Brunet Anne, Rando Thomas A
Department of Genetics, Stanford University School of Medicine, Stanford, CA, USA; Glenn Center for the Biology of Aging, Stanford University, USA.
Department of Neurology and Neurological Sciences, Stanford University School of Medicine, Stanford, CA, USA; Glenn Center for the Biology of Aging, Stanford University, USA; Center for Tissue Regeneration, Repair and Restoration, Veterans Affairs Palo Alto Health Care System, Palo Alto, CA, USA.
Curr Opin Cell Biol. 2017 Apr;45:1-7. doi: 10.1016/j.ceb.2016.12.009. Epub 2017 Jan 24.

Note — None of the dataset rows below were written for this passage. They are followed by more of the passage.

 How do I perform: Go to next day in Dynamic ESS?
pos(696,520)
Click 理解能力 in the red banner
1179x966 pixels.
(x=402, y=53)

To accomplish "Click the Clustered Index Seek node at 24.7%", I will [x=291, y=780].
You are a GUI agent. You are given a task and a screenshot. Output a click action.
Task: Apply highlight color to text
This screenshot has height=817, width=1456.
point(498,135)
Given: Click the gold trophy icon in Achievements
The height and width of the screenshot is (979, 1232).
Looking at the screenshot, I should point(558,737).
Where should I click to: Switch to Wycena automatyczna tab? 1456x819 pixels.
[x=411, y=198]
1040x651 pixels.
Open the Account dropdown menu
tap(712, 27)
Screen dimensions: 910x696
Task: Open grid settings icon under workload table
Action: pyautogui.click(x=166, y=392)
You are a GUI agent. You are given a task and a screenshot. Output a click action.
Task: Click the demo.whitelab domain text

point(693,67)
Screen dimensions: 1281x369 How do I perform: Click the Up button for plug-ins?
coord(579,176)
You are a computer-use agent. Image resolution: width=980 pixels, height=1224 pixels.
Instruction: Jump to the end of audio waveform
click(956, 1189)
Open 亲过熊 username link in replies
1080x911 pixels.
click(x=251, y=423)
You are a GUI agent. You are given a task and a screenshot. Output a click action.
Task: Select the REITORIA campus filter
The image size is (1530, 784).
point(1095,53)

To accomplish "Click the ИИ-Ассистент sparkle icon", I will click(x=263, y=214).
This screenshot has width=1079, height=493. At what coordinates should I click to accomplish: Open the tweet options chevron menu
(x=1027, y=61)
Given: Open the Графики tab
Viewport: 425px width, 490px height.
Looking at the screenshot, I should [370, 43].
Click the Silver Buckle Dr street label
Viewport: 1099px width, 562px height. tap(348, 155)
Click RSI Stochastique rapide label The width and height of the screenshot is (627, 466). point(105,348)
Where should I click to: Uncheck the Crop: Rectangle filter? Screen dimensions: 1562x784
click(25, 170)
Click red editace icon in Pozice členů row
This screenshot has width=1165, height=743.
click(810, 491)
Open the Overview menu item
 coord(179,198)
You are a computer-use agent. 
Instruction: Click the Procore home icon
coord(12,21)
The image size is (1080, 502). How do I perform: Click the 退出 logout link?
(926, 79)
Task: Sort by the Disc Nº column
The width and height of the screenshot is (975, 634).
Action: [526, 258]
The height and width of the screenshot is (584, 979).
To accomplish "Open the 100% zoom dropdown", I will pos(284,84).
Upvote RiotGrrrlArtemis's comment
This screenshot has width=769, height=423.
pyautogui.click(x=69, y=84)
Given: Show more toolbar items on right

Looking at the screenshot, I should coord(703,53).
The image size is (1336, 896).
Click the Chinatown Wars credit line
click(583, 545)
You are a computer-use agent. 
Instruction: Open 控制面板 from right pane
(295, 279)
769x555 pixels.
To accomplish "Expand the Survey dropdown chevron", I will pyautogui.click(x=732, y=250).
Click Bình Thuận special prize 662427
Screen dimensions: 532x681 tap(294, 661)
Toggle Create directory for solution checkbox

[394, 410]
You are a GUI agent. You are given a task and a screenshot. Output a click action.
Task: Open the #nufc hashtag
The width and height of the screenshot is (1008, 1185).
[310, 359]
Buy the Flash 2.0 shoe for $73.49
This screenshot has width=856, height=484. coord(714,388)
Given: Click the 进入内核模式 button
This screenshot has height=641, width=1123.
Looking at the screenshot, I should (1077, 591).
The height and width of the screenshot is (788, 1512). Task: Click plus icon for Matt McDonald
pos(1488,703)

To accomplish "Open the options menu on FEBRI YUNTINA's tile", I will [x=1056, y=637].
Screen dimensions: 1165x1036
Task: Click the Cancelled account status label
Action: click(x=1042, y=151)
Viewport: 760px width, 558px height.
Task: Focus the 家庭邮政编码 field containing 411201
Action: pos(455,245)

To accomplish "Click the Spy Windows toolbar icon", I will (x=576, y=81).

Aging is accompanied by a decline in tissue function, regeneration, and repair. A large part of this decline is caused by the deterioration of tissue stem cell function. Understanding the mechanisms that drive stem cell aging and how to counteract them is a critical step for enhancing tissue repair and maintenance during aging. Emerging evidence indicates that epigenetic modifiers and metabolism regulators interact to impact lifespan, suggesting that this mechanism may also affect stem cell function with age. This review focuses on the interaction between chromatin and metabolism in the regulation of tissue stem cells during aging. We also discuss how these mechanisms integrate environmental stimuli such as nutrient stress to regulate stem cell function. Finally, this review examines new perspectives for regeneration, rejuvenation, and treatment of age-related decline of stem cell function.
衰老伴随着组织功能、再生和修复能力的下降。这种下降很大程度上是由组织干细胞功能的衰退所导致的。了解驱动干细胞衰老的机制以及如何对抗这些机制,是增强衰老过程中组织修复和维持能力的关键一步。新出现的证据表明,表观遗传修饰因子和代谢调节因子相互作用以影响寿命,这表明该机制可能也会随着年龄增长影响干细胞功能。本综述重点关注衰老过程中染色质与代谢在组织干细胞调控中的相互作用。我们还讨论了这些机制如何整合营养应激等环境刺激来调节干细胞功能。最后,本综述探讨了干细胞功能与年龄相关衰退的再生、恢复活力及治疗方面的新观点。